Nifty 50, Sensex today: What to expect from Indian stock market in trade on September 19 after global markets rally
The Indian stock market benchmark indices, Sensex and Nifty 50, are likely to open on a tepid note on Friday despite upbeat global market cues.
The trends on Gift Nifty also indicate a negative start for the Indian benchmark index. The Gift Nifty was trading around 25469 level, a discount of nearly 41 points from the Nifty futures’ previous close.
On Thursday, the equity market extended rally, with the benchmark Nifty 50 closing above 25,400 level.
The Sensex rose 320.25 points, or 0.39%, to close at 83,013.96, while the Nifty 50 settled 93.35 points, or 0.37%, higher at 25,423.60.
Here’s what to expect from Sensex, Nifty 50, and Bank Nifty today:
Sensex Prediction
Sensex saw a gap-up opening and witnessed some selling pressure at higher levels. However, the short-term outlook remains positive.
“For day traders, the higher bottom support is placed near 82,700. We are of the view that as long as trades above this level, the bullish sentiment is likely to continue. On the higher side, 83,300 would act as an immediate resistance zone for the bulls. A successful breakout above 83,300 could push Sensex up to 83,500 – 83,600,” said Shrikant Chouhan, Head Equity Research, Kotak Securities.
On the flip side, he added that if Sensex falls below 82,700, the uptrend would become vulnerable, and below this level, traders may prefer to exit their long positions.
Nifty 50 Prediction
Nifty 50 formed a small-bodied candle with a longer lower shadow on the daily chart, clearly indicating buying interest near support levels.
“A small red candle was formed at the highs on the daily chart with a long lower shadow. Technically this market action indicates a formation of bearish hanging man type candle pattern. A weakness below the low of the pattern at 25,330 could only confirm a bearish reversal pattern. If Nifty 50 manages to surpass the high of the pattern at 25,450 levels, then the market action could not only negate the bearish pattern, but also open more upside ahead,” said Nagaraj Shetti, Senior Technical Research Analyst at HDFC Securities.

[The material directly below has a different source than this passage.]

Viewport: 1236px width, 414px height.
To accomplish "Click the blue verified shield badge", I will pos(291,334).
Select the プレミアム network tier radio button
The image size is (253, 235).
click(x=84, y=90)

According to him, the short-term uptrend of Nifty 50 remains positive, but the market is showing signs of a presence of strong overhead resistance around 25,500 levels.
“Hence, one may expect high volatility at the higher levels in the short term. The near-term higher resistance is placed at 25,700 and immediate support is placed at 25,300,” Shetti said.
Nilesh Jain, Head – Technical and Derivatives Research Analyst (Equity Research), Centrum Broking Ltd said that the Nifty 50 is forming a higher top and higher bottom pattern on the daily chart, which signals a positive trend.
“The overall technical setup remains strong, and the index now looks set to test the 25,650 level. Support has moved higher to around 25,300. Additionally, key momentum indicators and oscillators on the daily chart have shown bullish crossovers, reinforcing the positive outlook. Given the recent strong rally, a buy-on-dips approach is recommended,” Jain said.
Sudeep Shah, Head – Technical Research and Derivatives at SBI Securities highlighted that the Nifty 50 index is currently trading above all major moving averages, and momentum indicators such as RSI and MACD are also pointing towards continued bullish strength. This confluence of signals reinforces the positive undertone in the market.
“Going ahead, we expect the Nifty 50 to test the levels of 25,600, followed by 25,750 in the short term. On the downside, the zone between 25,300 – 25,270 is likely to act as a crucial support area,” Shah said.
Bank Nifty Prediction
Bank Nifty index rallied 234.15 points, or 0.42%, to close at 55,727.45 on Thursday, forming a hanging man candle on the daily scale, reflecting uncertainty.
“On the higher side, the Bank Nifty index will face hurdle near the 56,000 – 56,160 zone, where major resistance is placed. Immediate support for the Bank Nifty is seen near 55,050, where the 34-DEMA is placed, followed by 54,500. Thus, traders are advised to buy-near-support and sell-near-resistance mentioned above,” said Hrishikesh Yedve, AVP Technical and Derivative Research, Asit C. Mehta Investment Interrmediates Ltd.
Bajaj Broking Research noted that the Bank Nifty has formed a high wave candle with a higher high and higher low signaling extension of the pullback for the 12th consecutive sessions.
“Bank Nifty index is seen sustaining above the short & medium-term moving averages. We expect the index to maintain positive bias and head higher towards 56,000 – 56,150 levels in the coming sessions being the 61.8% retracement of the entire decline (57,628 – 53,561). On the downside, immediate support is placed at 54,800 levels being the 20- and 100-days EMA,” said the brokerage house.
While key support for Bank Nifty is placed at 54,000 levels being the confluence of the last week low and key retracement of the current pullback, it added.
Disclaimer: The views and recommendations made above are those of individual analysts or broking companies, and not of Mint. We advise investors to check with certified experts before making any investment decisions.